### TO DO
Retype each line exactly as it stands, beginning at the first line of the material and finishing with the line that contains "The height and width of the screenshot is (868, 488).".

━━━ DATASET RECORDS

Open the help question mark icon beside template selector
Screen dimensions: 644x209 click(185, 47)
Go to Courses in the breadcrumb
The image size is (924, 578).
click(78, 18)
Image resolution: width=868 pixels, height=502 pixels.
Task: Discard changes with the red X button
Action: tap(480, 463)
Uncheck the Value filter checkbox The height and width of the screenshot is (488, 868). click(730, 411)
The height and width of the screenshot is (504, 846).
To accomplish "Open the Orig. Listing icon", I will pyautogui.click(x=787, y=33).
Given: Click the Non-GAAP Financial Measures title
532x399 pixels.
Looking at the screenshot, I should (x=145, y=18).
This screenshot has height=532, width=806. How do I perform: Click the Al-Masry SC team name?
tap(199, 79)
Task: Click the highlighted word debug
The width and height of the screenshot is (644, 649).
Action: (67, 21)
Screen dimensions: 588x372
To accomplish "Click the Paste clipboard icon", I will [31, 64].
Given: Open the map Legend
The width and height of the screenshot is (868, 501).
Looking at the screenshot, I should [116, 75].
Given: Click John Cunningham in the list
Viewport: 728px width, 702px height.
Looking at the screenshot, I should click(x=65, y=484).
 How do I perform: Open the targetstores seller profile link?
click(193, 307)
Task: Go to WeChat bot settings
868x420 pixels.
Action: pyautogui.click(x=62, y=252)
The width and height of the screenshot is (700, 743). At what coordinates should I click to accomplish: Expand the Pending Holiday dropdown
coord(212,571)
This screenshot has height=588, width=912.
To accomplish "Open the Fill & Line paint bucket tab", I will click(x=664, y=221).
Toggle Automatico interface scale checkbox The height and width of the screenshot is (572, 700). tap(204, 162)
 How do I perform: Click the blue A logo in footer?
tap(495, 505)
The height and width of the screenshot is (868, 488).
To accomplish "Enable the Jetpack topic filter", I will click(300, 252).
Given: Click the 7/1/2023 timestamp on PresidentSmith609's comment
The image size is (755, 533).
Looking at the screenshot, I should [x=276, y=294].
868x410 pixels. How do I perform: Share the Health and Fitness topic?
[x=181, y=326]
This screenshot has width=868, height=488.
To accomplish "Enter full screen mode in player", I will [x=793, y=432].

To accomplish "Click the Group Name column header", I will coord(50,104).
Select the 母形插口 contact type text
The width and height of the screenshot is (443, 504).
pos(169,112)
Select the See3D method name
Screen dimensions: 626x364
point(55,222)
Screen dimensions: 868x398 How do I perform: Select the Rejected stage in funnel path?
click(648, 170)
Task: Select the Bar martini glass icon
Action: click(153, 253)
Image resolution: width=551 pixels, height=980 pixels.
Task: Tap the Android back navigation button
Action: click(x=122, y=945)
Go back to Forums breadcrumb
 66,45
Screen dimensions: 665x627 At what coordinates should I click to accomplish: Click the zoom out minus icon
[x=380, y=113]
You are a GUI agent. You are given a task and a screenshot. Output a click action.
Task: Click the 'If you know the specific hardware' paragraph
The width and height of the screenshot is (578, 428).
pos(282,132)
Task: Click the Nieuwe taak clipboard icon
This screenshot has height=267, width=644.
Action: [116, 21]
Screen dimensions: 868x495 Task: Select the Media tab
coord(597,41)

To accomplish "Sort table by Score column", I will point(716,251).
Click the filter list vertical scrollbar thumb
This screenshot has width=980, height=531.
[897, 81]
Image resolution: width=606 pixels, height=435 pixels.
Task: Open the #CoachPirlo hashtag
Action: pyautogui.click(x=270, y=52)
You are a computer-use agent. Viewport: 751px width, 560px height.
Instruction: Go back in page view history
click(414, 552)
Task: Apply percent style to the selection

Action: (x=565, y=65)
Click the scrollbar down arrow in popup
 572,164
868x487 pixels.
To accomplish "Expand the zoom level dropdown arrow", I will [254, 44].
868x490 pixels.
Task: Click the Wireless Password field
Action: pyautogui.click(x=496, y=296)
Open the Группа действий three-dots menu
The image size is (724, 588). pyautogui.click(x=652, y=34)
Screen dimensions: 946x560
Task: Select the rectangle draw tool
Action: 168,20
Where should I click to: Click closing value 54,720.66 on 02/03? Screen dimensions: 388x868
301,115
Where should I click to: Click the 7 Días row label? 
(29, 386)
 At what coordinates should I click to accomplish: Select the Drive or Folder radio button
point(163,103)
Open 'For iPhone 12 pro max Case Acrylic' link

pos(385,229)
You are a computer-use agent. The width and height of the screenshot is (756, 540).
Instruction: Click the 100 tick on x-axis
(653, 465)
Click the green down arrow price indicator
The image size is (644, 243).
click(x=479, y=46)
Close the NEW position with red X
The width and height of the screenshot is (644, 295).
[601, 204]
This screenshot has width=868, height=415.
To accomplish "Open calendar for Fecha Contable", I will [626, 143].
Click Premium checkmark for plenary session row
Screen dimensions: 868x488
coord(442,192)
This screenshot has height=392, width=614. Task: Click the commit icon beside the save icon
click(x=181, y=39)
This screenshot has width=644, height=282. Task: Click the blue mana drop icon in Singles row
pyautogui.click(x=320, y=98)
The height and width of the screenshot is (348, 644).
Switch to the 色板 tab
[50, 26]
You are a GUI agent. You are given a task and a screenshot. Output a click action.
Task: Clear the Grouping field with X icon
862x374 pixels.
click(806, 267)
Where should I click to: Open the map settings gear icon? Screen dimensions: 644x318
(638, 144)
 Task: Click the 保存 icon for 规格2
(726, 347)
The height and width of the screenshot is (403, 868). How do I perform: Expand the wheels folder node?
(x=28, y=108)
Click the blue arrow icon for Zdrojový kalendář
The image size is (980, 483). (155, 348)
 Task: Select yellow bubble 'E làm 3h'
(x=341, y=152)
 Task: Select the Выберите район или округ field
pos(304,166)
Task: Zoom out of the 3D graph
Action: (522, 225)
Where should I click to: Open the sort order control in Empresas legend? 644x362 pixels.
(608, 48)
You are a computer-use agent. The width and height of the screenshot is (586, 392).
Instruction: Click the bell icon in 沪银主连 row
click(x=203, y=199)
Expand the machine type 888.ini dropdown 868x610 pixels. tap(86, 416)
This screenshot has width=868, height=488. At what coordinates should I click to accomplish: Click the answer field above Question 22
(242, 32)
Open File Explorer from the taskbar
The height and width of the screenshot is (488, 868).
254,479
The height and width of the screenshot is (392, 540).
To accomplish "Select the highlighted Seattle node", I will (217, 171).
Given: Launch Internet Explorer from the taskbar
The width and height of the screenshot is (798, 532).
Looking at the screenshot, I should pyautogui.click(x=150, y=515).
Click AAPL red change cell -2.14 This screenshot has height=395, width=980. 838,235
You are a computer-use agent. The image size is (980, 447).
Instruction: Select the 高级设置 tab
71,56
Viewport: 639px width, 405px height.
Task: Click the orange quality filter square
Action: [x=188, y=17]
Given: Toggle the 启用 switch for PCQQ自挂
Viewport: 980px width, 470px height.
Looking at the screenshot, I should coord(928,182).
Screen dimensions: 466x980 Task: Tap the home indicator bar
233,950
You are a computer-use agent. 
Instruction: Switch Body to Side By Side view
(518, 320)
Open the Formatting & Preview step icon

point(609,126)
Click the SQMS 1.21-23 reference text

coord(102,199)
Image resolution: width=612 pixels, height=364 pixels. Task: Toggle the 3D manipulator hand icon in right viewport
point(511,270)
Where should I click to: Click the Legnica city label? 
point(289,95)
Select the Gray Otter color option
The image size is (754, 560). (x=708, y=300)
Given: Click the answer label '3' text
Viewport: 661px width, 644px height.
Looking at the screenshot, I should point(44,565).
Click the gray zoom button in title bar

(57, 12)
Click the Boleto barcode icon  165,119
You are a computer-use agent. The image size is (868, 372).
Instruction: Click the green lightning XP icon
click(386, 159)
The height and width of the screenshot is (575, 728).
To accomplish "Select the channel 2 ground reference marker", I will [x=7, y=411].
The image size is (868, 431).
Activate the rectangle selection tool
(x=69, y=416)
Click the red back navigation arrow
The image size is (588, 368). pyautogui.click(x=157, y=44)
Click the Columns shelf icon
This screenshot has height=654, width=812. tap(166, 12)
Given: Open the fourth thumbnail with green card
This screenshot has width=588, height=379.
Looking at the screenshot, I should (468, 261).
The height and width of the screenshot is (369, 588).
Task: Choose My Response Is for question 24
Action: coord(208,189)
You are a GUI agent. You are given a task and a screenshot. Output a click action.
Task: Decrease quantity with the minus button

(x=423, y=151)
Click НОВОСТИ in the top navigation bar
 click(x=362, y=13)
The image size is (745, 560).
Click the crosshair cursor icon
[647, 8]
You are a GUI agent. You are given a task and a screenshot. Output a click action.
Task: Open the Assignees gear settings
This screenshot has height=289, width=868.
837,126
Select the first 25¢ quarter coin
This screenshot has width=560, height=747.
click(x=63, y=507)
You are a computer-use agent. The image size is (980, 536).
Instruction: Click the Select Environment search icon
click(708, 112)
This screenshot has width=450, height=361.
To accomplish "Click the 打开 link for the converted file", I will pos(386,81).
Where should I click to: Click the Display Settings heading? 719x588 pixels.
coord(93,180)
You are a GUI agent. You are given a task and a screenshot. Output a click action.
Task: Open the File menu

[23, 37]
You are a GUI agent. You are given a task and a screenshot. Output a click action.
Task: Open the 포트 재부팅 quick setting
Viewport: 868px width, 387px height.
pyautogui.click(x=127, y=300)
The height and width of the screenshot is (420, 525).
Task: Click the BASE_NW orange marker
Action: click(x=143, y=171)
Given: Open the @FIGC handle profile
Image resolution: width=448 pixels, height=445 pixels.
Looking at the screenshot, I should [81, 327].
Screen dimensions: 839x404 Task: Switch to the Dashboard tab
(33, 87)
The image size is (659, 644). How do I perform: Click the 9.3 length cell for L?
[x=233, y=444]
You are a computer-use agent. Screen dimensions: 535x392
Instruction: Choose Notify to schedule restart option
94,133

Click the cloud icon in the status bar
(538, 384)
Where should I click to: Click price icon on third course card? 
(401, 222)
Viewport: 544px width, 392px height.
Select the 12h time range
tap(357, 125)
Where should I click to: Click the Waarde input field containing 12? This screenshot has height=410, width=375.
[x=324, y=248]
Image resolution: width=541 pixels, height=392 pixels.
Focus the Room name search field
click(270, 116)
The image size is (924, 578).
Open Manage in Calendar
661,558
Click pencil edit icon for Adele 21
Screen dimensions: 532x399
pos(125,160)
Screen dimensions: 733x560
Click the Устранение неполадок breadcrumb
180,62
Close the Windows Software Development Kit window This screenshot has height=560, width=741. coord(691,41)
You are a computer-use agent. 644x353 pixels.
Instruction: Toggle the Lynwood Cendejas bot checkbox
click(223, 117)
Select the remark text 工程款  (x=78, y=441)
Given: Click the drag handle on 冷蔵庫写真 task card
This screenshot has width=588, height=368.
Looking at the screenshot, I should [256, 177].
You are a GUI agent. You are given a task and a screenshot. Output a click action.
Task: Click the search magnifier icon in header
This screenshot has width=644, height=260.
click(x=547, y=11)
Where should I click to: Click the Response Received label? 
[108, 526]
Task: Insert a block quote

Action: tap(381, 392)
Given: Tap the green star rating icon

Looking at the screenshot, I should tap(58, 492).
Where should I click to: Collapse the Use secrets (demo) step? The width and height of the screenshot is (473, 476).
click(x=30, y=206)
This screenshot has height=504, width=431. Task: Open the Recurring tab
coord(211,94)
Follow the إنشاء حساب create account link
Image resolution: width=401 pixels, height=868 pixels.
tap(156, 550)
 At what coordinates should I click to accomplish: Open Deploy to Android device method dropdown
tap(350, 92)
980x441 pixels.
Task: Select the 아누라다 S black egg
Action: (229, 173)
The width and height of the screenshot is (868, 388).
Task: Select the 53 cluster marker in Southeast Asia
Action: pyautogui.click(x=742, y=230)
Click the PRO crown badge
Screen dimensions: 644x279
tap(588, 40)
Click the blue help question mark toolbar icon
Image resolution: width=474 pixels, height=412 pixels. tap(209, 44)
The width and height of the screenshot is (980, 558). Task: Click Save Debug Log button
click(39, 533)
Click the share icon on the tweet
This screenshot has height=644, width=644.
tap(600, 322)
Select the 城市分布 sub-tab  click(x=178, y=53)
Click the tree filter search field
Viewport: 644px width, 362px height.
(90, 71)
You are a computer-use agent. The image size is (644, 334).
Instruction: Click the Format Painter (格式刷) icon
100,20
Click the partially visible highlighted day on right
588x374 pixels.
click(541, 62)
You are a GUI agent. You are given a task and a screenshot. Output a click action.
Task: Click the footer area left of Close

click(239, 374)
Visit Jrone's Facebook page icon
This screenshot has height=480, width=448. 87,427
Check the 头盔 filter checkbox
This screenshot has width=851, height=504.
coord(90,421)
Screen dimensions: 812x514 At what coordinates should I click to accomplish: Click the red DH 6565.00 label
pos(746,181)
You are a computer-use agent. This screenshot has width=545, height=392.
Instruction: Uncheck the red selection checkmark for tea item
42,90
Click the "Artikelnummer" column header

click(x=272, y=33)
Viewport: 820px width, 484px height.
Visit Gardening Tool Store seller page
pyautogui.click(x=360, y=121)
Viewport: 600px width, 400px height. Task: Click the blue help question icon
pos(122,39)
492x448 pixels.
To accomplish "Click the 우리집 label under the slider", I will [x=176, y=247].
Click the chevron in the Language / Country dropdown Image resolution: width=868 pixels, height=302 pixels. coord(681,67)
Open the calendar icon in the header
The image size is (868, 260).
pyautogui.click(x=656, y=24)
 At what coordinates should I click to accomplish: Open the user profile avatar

━━━━━━

### COMPLETED TASK
Open the help question mark icon beside template selector
Screen dimensions: 644x209 click(185, 47)
Go to Courses in the breadcrumb
The image size is (924, 578).
click(78, 18)
Image resolution: width=868 pixels, height=502 pixels.
Task: Discard changes with the red X button
Action: tap(480, 463)
Uncheck the Value filter checkbox The height and width of the screenshot is (488, 868). click(730, 411)
The height and width of the screenshot is (504, 846).
To accomplish "Open the Orig. Listing icon", I will pyautogui.click(x=787, y=33).
Given: Click the Non-GAAP Financial Measures title
532x399 pixels.
Looking at the screenshot, I should (x=145, y=18).
This screenshot has height=532, width=806. How do I perform: Click the Al-Masry SC team name?
tap(199, 79)
Task: Click the highlighted word debug
The width and height of the screenshot is (644, 649).
Action: (67, 21)
Screen dimensions: 588x372
To accomplish "Click the Paste clipboard icon", I will [31, 64].
Given: Open the map Legend
The width and height of the screenshot is (868, 501).
Looking at the screenshot, I should [116, 75].
Given: Click John Cunningham in the list
Viewport: 728px width, 702px height.
Looking at the screenshot, I should click(x=65, y=484).
 How do I perform: Open the targetstores seller profile link?
click(193, 307)
Task: Go to WeChat bot settings
868x420 pixels.
Action: pyautogui.click(x=62, y=252)
The width and height of the screenshot is (700, 743). At what coordinates should I click to accomplish: Expand the Pending Holiday dropdown
coord(212,571)
This screenshot has height=588, width=912.
To accomplish "Open the Fill & Line paint bucket tab", I will click(x=664, y=221).
Toggle Automatico interface scale checkbox The height and width of the screenshot is (572, 700). tap(204, 162)
 How do I perform: Click the blue A logo in footer?
tap(495, 505)
The height and width of the screenshot is (868, 488).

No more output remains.